(Collected data)
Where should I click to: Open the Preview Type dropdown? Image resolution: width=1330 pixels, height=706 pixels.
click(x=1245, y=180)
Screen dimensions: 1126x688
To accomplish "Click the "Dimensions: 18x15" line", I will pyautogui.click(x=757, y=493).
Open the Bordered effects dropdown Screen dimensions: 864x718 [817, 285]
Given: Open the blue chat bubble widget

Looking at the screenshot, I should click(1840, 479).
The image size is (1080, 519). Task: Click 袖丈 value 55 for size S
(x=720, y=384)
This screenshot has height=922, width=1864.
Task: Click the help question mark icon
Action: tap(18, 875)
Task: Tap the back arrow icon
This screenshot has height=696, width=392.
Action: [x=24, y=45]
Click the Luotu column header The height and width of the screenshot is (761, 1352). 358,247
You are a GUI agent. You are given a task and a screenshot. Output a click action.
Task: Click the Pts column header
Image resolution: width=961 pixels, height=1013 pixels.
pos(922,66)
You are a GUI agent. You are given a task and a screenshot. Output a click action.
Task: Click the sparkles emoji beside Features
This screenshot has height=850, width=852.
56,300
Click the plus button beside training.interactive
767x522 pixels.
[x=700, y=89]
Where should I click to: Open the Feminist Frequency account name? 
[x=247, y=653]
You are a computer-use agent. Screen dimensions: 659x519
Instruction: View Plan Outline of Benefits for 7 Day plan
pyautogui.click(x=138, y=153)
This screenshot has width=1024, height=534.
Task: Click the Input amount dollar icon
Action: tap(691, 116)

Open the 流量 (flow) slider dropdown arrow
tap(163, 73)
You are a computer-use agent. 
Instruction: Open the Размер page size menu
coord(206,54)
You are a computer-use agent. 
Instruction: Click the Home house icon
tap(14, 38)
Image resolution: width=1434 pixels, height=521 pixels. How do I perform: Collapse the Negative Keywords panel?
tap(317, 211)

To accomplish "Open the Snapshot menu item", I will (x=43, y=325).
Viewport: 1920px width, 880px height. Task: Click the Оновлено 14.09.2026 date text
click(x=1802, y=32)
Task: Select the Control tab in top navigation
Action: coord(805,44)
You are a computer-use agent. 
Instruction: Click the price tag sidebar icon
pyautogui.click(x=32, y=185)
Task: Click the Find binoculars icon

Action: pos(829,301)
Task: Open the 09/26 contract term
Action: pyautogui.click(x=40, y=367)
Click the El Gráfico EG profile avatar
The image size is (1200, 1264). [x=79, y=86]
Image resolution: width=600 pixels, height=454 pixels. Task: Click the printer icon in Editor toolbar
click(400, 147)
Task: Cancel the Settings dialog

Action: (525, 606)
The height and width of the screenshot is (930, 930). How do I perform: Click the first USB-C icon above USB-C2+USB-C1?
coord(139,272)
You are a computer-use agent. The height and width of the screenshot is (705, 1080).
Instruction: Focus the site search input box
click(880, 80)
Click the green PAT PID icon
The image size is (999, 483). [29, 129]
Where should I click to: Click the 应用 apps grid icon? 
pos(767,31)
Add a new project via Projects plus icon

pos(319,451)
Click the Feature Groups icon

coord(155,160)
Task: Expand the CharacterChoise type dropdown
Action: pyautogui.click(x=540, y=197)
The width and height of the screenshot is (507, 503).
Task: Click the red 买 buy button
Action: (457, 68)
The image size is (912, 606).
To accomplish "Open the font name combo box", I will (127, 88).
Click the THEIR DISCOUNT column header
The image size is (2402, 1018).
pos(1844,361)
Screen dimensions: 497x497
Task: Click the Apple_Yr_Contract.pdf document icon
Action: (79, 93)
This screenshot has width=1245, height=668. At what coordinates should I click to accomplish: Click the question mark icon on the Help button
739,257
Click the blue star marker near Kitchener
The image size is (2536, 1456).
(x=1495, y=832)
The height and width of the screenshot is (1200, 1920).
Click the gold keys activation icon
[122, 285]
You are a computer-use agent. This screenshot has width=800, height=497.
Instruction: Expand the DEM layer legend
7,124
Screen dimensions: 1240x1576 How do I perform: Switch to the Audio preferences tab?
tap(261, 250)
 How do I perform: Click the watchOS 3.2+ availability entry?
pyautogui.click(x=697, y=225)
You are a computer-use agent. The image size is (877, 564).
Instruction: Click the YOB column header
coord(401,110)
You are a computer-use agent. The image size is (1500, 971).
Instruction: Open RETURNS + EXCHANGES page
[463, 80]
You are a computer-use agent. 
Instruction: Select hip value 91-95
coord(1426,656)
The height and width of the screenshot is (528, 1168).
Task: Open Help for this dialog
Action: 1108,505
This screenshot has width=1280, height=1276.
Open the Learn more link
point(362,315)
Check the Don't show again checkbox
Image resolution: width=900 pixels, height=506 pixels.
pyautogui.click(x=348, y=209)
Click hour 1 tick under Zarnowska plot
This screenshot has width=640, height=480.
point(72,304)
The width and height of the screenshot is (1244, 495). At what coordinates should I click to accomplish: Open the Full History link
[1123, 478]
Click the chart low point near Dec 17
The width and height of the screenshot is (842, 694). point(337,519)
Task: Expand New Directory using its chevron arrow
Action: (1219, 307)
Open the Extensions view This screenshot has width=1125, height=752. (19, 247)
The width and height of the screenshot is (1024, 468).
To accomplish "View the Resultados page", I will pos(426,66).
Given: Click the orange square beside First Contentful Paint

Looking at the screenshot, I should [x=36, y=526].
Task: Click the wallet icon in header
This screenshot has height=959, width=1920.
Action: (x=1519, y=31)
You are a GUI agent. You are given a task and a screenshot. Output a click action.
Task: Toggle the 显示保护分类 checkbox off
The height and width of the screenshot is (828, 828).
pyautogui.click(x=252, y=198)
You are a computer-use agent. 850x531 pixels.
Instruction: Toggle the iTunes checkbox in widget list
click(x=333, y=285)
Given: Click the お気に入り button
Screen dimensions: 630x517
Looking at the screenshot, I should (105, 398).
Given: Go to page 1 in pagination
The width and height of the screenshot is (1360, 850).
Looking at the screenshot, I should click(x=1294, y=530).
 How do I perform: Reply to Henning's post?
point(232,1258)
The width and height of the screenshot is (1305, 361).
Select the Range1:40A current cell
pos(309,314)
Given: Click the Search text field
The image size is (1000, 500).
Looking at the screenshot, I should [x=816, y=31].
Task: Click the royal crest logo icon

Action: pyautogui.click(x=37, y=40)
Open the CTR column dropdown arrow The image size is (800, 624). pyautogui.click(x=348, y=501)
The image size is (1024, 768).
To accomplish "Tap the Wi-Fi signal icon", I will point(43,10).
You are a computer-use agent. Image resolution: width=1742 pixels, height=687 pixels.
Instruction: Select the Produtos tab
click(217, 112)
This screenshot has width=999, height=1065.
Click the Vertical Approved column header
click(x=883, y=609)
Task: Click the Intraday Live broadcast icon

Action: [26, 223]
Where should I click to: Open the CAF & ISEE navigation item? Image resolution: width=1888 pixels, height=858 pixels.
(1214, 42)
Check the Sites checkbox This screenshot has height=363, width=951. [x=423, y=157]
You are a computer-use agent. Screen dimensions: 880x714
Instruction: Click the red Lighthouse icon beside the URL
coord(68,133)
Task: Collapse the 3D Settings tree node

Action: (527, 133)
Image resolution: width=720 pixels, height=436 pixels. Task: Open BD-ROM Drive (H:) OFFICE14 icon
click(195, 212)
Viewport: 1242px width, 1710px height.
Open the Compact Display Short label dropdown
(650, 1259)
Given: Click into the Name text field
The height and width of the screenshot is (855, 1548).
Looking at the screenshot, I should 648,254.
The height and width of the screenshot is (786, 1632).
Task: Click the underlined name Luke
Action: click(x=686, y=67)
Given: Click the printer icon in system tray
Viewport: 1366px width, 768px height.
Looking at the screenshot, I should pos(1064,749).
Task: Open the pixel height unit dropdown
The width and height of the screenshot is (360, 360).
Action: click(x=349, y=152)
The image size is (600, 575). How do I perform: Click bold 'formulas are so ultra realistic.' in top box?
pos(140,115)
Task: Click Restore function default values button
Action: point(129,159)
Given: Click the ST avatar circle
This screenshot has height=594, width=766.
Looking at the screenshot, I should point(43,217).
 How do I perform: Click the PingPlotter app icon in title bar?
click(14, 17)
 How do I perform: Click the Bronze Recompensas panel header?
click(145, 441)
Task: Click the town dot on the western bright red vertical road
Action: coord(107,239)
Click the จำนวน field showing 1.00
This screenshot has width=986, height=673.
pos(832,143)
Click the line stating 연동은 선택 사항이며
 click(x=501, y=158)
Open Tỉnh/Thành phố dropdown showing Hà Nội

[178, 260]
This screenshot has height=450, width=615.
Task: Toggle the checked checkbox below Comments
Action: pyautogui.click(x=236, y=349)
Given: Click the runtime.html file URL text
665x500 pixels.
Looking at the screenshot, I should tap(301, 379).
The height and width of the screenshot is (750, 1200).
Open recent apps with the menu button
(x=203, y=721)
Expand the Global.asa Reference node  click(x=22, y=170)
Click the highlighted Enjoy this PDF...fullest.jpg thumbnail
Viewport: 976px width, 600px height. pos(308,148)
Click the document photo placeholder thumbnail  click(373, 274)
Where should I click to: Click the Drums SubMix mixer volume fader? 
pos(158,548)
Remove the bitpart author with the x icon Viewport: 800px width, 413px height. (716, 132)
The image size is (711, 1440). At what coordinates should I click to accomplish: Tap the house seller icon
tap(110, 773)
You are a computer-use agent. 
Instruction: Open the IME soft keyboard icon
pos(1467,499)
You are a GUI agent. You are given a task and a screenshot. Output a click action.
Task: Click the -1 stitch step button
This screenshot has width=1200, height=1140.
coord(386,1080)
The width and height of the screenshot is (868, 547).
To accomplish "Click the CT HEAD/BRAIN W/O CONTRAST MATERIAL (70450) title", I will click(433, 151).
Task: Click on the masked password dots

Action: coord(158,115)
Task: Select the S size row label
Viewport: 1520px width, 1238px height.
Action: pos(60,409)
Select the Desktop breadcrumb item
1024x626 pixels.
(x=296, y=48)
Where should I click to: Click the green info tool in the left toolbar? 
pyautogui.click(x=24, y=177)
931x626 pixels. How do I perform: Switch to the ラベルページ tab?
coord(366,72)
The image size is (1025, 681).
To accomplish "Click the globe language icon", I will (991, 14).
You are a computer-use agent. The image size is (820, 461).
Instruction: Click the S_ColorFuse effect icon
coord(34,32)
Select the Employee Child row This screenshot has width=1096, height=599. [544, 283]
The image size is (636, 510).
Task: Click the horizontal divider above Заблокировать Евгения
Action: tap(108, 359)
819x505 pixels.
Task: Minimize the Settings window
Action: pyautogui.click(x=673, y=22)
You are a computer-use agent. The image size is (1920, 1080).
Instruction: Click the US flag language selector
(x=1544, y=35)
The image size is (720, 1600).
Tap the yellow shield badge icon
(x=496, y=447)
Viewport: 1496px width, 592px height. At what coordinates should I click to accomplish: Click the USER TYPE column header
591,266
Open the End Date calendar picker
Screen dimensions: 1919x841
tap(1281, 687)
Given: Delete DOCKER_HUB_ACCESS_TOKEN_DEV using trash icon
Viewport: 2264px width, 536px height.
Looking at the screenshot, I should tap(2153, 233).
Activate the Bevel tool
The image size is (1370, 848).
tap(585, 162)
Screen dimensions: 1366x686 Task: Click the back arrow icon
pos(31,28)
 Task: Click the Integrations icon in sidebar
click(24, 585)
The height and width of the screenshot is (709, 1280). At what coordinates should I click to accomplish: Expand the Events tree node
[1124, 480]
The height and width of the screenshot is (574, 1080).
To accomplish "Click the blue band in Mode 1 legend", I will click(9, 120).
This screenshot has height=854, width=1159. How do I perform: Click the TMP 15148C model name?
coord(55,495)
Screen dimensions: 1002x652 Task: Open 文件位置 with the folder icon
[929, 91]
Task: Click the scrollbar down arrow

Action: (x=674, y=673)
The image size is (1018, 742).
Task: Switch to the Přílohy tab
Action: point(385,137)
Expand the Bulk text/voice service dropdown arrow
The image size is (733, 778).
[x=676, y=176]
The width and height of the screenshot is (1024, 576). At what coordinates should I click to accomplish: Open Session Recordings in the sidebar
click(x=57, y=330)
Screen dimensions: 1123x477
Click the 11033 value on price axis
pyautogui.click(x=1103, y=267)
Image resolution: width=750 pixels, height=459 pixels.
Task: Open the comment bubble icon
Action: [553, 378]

What to produce:
Exactly as written, reproduce the lines of the data above from the first line through the line where "You are a computer-use agent. Screen dimensions: 659x519" appears.

Response to the exercise:
Where should I click to: Open the Preview Type dropdown? Image resolution: width=1330 pixels, height=706 pixels.
click(x=1245, y=180)
Screen dimensions: 1126x688
To accomplish "Click the "Dimensions: 18x15" line", I will pyautogui.click(x=757, y=493).
Open the Bordered effects dropdown Screen dimensions: 864x718 [817, 285]
Given: Open the blue chat bubble widget

Looking at the screenshot, I should click(1840, 479).
The image size is (1080, 519). Task: Click 袖丈 value 55 for size S
(x=720, y=384)
This screenshot has height=922, width=1864.
Task: Click the help question mark icon
Action: tap(18, 875)
Task: Tap the back arrow icon
This screenshot has height=696, width=392.
Action: [x=24, y=45]
Click the Luotu column header The height and width of the screenshot is (761, 1352). 358,247
You are a GUI agent. You are given a task and a screenshot. Output a click action.
Task: Click the Pts column header
Image resolution: width=961 pixels, height=1013 pixels.
pos(922,66)
You are a GUI agent. You are given a task and a screenshot. Output a click action.
Task: Click the sparkles emoji beside Features
This screenshot has height=850, width=852.
56,300
Click the plus button beside training.interactive
767x522 pixels.
[x=700, y=89]
Where should I click to: Open the Feminist Frequency account name? 
[x=247, y=653]
You are a computer-use agent. Screen dimensions: 659x519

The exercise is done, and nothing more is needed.